Councilman Rex Richardson, who chairs the Economic Development and Finance committee, said the idea of enacting a cap on the service fees was analyzed Tuesday during a meeting where members of the committee discussed a financing plan to retain restaurants citywide. Richardson had proposed a cap on service fees back in June after it was discussed at a special meeting in April.
The Los Angeles City Council recently passed an ordinance with a 15% cap on the fees. Long Beach, however, doesn’t have any restriction on them at this point, and some businesses are reporting up to 30% in charges.
The issue is taking on new urgency as the surge in COVID-19 infections has prompted more restrictions on indoor and outdoor dining. Right now, delivery and pickup are the only options left for local restaurants. Richardson said he and the rest of the City Council could consider an ordinance capping delivery fees as soon as Dec. 8 as part of the retention plan the committee discussed.
“Many small businesses are on the brink of bankruptcy and have to lay off too many of our neighbors,” Mungo said. “People need help now.”
Ryan Hoover, owner of KC Branaghans in Belmont Shore, said businesses currently face a catch-22 situation when it comes to delivery fees: The cost often doesn’t leave enough profit for the business, but they go out of business if they don’t deliver.
Luis Navarro, owner of Lola’s Mexican Cuisine, The Social List and Portuguese Bend Distillery, said businesses mostly work with margins of 25% to 30%. In his experience, Navarro said the delivery app companies often charge 30% for their services.
“It’s an already thin margin and with delivery, the deliverers make the dollars and the restaurants make the cents,” Navarro said. “What you’re left at is better than nothing, and that’s the nature of the business now.”

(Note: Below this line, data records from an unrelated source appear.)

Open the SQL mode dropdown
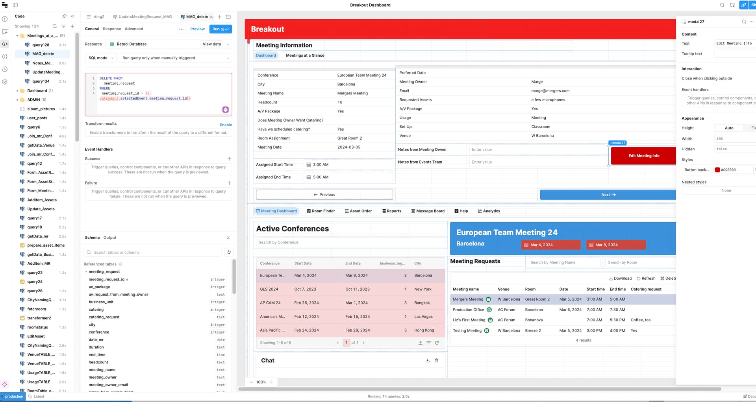This screenshot has height=402, width=756. [x=101, y=58]
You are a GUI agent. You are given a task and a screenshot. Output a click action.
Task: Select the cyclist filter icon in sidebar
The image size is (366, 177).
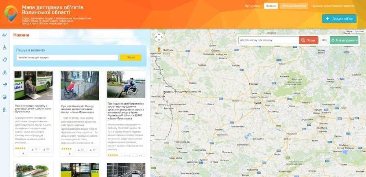[5, 72]
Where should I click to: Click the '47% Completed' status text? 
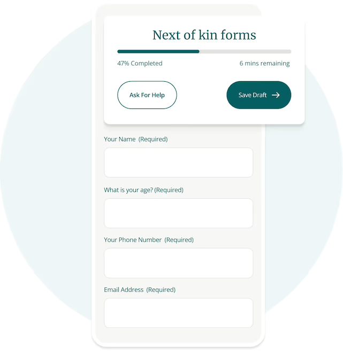(140, 64)
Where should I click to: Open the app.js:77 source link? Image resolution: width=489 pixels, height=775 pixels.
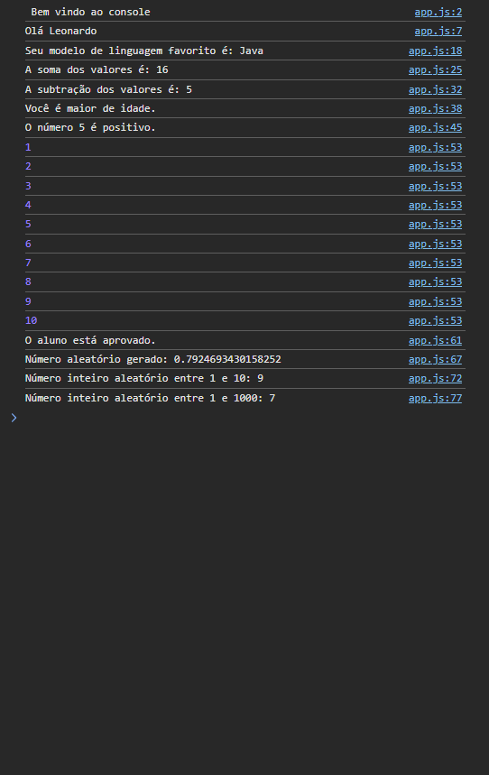tap(435, 398)
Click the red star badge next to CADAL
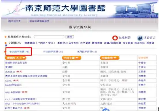The image size is (159, 111). [16, 81]
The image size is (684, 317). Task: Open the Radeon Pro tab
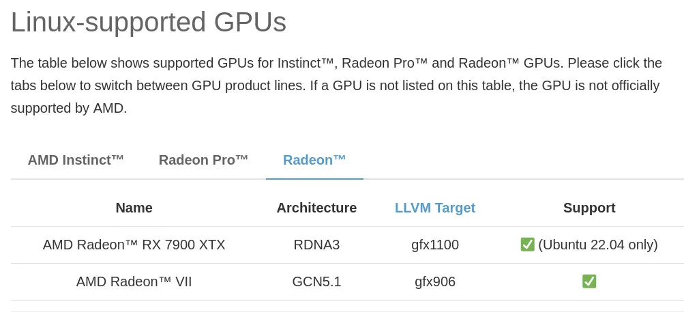click(203, 161)
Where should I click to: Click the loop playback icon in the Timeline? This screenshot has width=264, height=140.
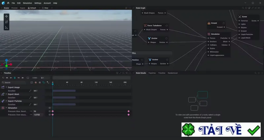pos(28,78)
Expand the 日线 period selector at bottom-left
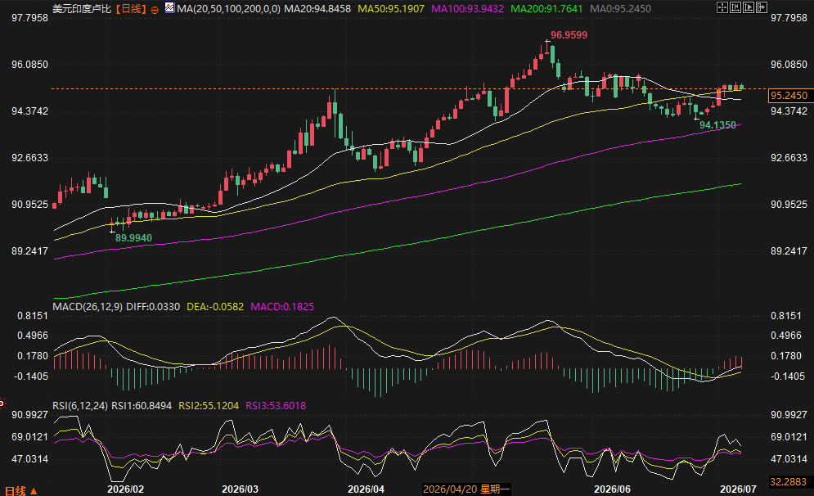The width and height of the screenshot is (814, 496). [x=20, y=490]
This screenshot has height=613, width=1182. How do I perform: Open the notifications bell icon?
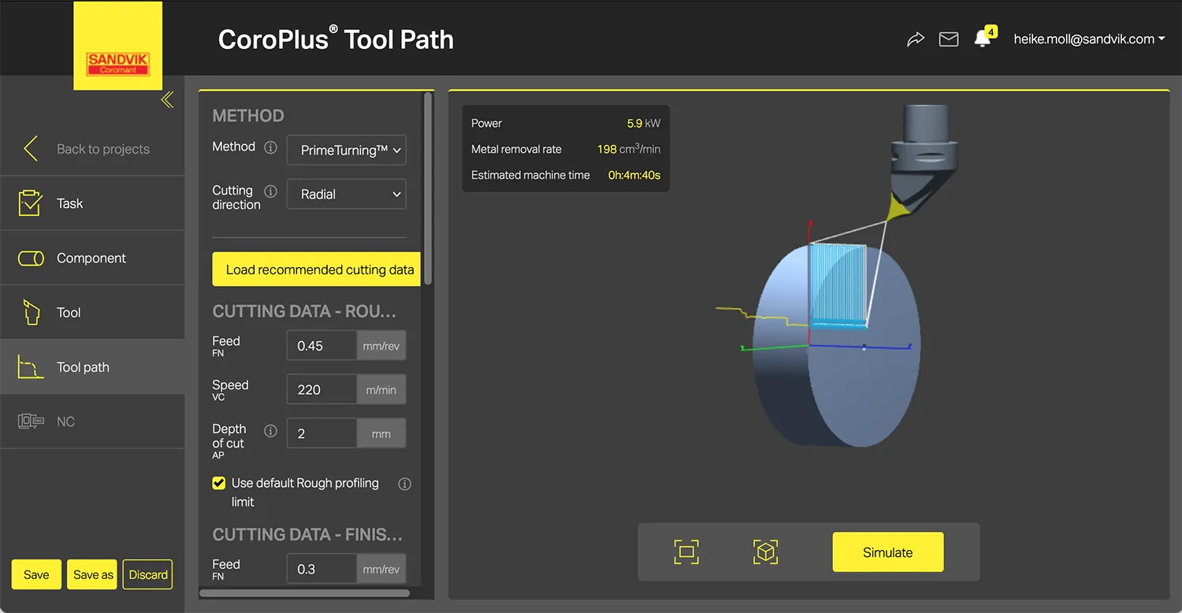982,39
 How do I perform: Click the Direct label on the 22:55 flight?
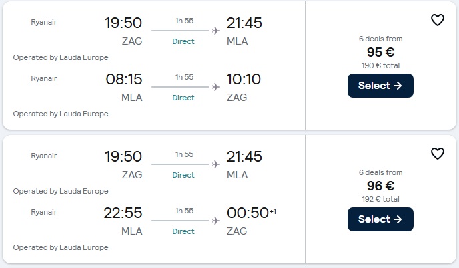(183, 231)
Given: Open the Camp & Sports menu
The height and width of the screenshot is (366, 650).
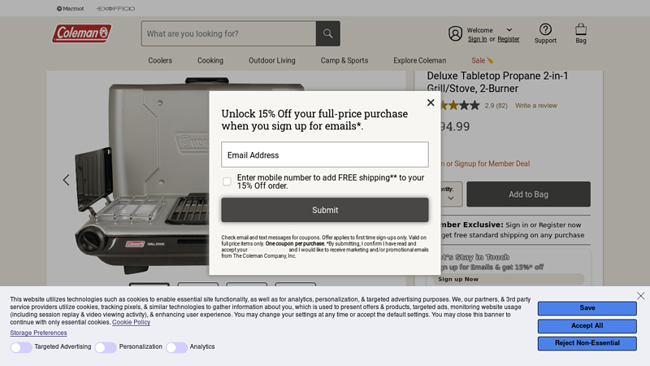Looking at the screenshot, I should tap(344, 60).
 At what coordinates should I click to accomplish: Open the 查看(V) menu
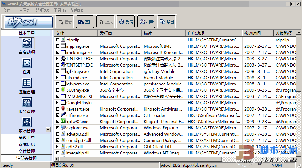[x=25, y=10]
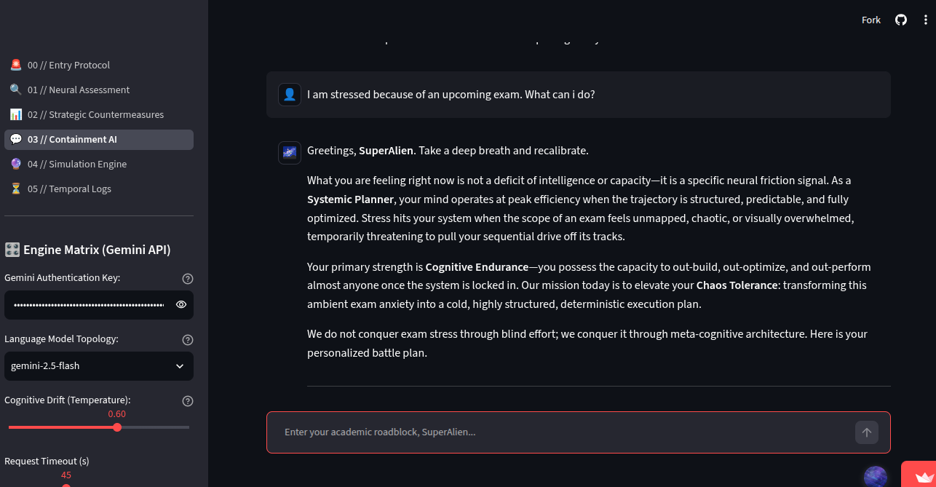Open the GitHub repository icon
Viewport: 936px width, 487px height.
(901, 20)
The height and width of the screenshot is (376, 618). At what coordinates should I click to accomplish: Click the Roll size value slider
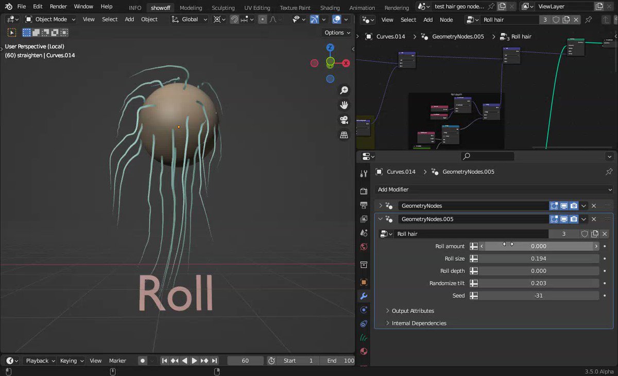click(x=539, y=258)
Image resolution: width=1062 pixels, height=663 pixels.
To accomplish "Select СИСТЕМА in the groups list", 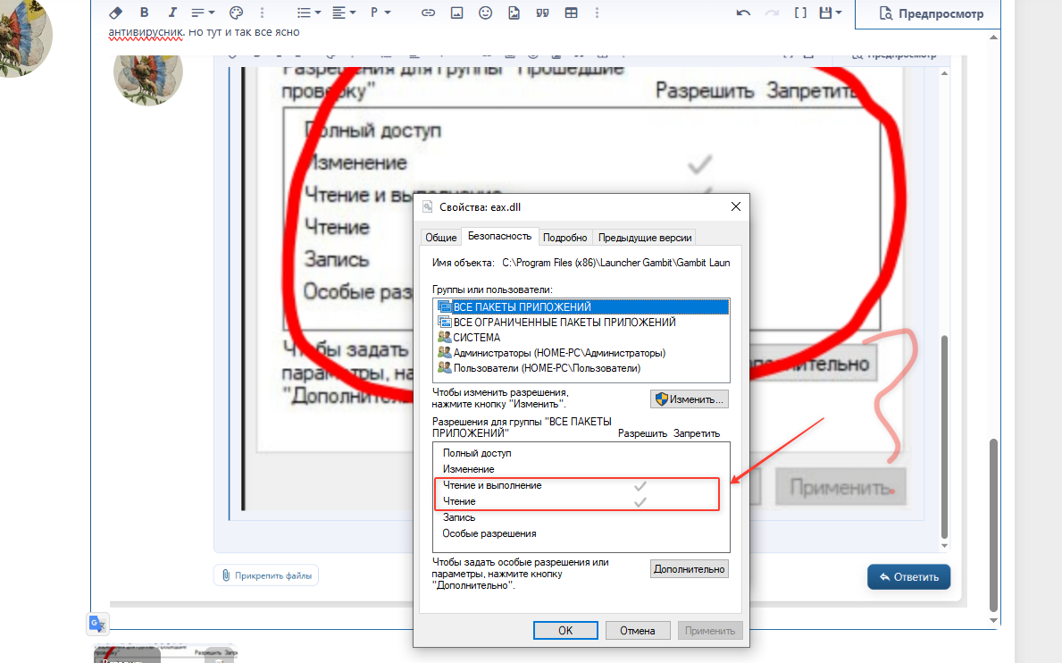I will pos(476,338).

Leoh Sandoval, owner of Agues Way in North Long Beach, told the Post that delivery companies charge him 30% in service fees.
But the idea of capping service fees is already getting pushback. A spokesman for GrubHub called the idea “well-intentioned but counterproductive.”
GrubHub said it’s difficult to pinpoint exactly how much it charges for service fees in Long Beach because the percentages are negotiable and vary per business.
A spokeswoman for DoorDash argued that pricing regulations could cause the company to increase costs for customers instead of the restaurants, which could lead to fewer orders.
Both DoorDash and GrubHub added that service-fee caps also hurt the drivers contracted through the app, who conduct the deliveries to make money.
“The caps lower pay for drivers by reducing the number of orders to be delivered,” a statement from GrubHub said, “which severely impacts how many customers and orders we can bring to these restaurants.”
Editor’s note: This story has been updated to include information from Councilman Rex Richardson.